Wer eine Immobilie besuchen möchte, beispielweise aufgrund der Erfassung der Zählerstände für Gas, Wasser und Strom, muss sich mit seinem aktuellen Mieter absprechen. Bei Hausbesichtigungen greift das sogenannte Besichtigungsrecht. Das heißt: Vermieter sind berechtigt die Wohnung, für eine Besichtigung, zu betreten. Dabei legt der Gesetzgeber folgende Rahmenbedingungen fest:

  • Besichtigungen sind zu (angemessenen) Tageszeiten durchzuführen: zwischen 10 Uhr und 13 Uhr sowie 16 Uhr bis 18 Uhr
  • Besichtigungen sollten nur in Ausnahmefällen an Sonn- und Feiertagen stattfinden
  • Vermieter müssen einen Besichtigungstermin mindestens 24 Stunden zuvor bei ihrem Mieter ankündigen und den Termin bestätigen lassen. Im besten Fall sollte die Ankündigung jedoch rund 7 Tage vorher erfolgen
  • Vermieter müssen die Urlaubszeiten des Mieters berücksichtigen

Ein Mieter ist nicht dazu verpflichtet, seine Wohnung permanent für Besichtigungen zu öffnen.
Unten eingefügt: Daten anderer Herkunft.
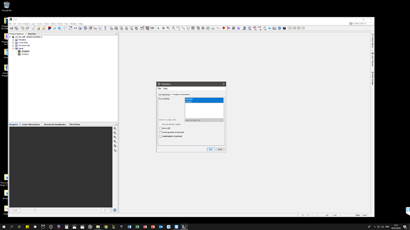Viewport: 410px width, 230px height.
Task: Open the Colour Manipulation tab
Action: [31, 124]
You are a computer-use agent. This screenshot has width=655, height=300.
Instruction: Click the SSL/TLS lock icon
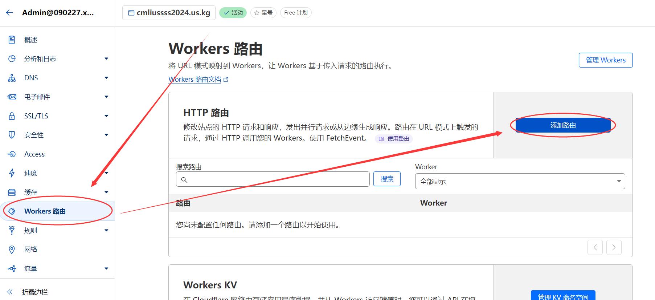tap(12, 116)
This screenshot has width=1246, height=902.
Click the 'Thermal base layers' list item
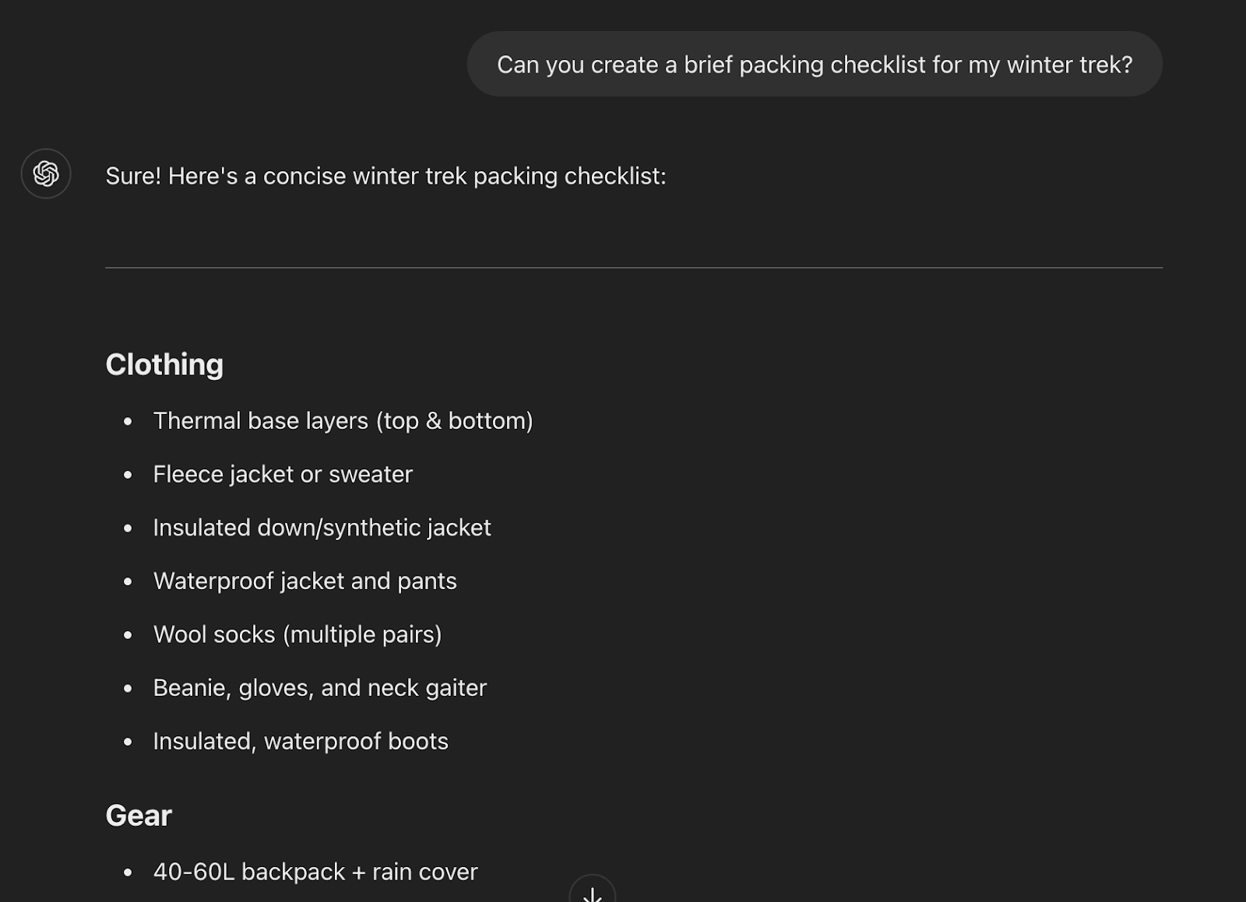(x=343, y=421)
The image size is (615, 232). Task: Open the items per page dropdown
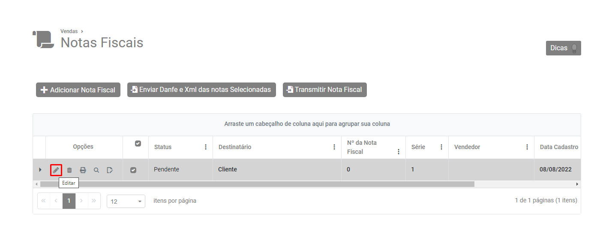[126, 201]
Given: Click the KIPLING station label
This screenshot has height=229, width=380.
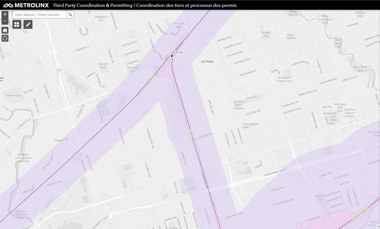Looking at the screenshot, I should pyautogui.click(x=178, y=52).
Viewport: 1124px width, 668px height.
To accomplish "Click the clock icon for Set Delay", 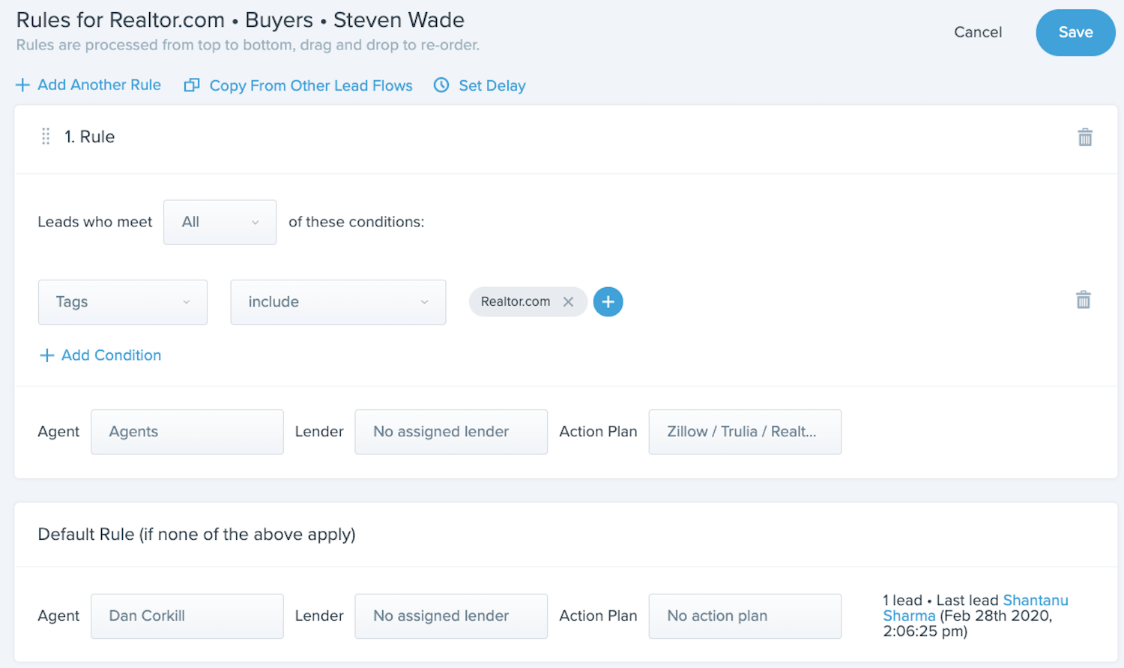I will (x=441, y=85).
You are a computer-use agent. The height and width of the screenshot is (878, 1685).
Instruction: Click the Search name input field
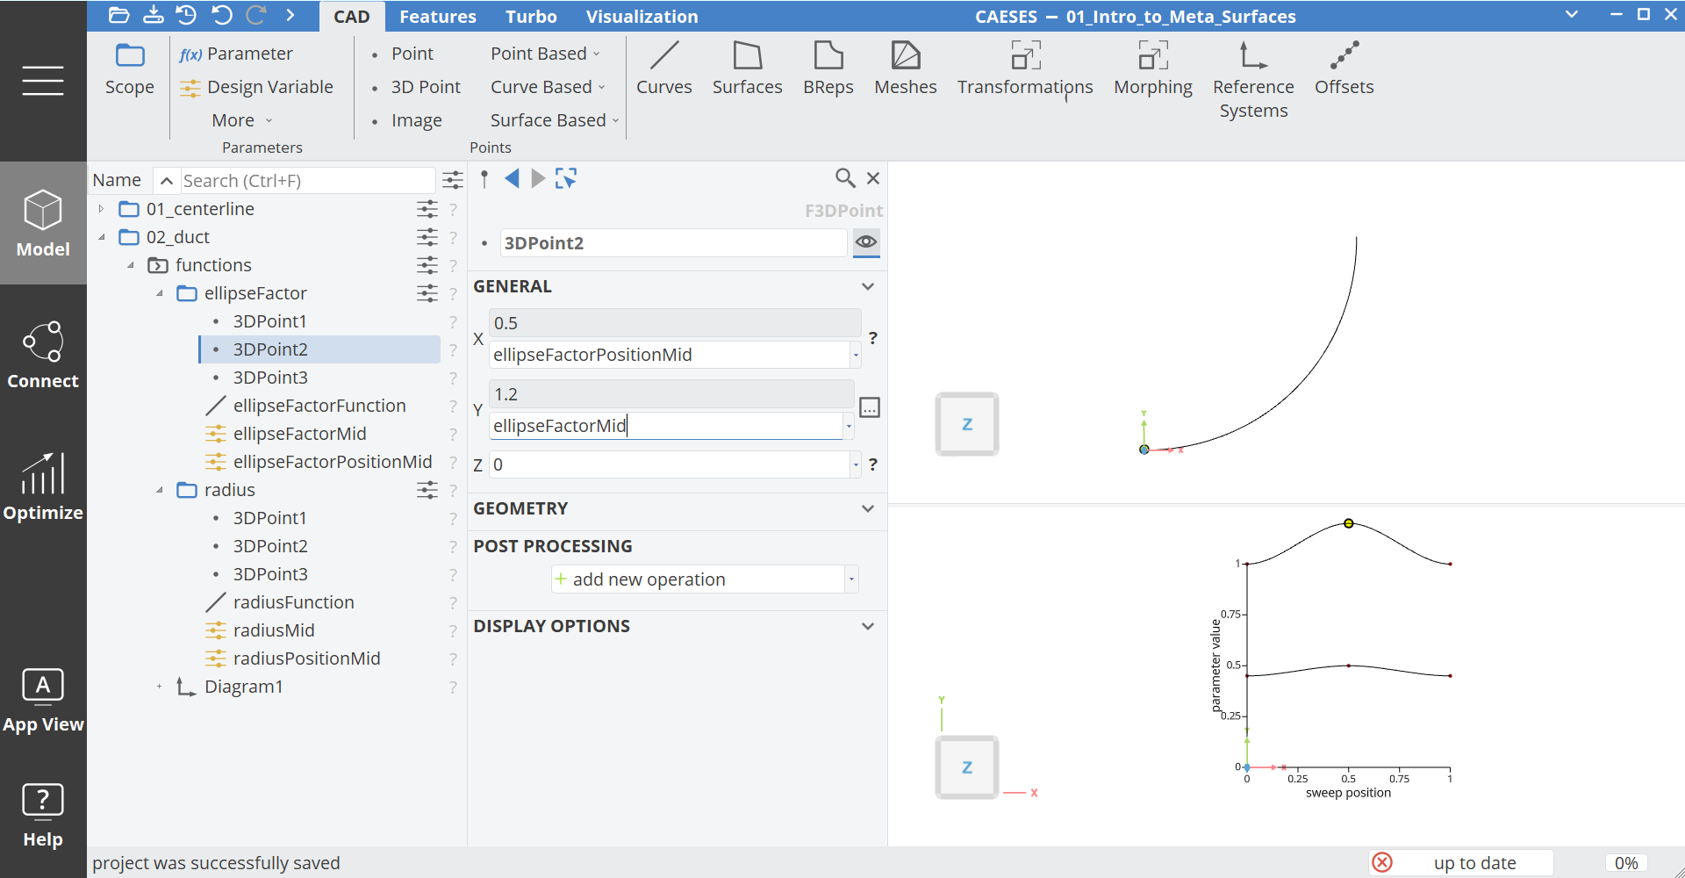[305, 181]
Laut einem Gerichtsurteil erfüllt der Mieter seine Pflicht bereits, wenn er die Wohnung einmal pro Woche für eine Dauer von zwei Stunden für Besichtigungen zur Verfügung stellt. Haben Vermieter und Mieter ein gutes Verhältnis, lassen sich Besichtigungstermine in der Regel unkompliziert koordinieren.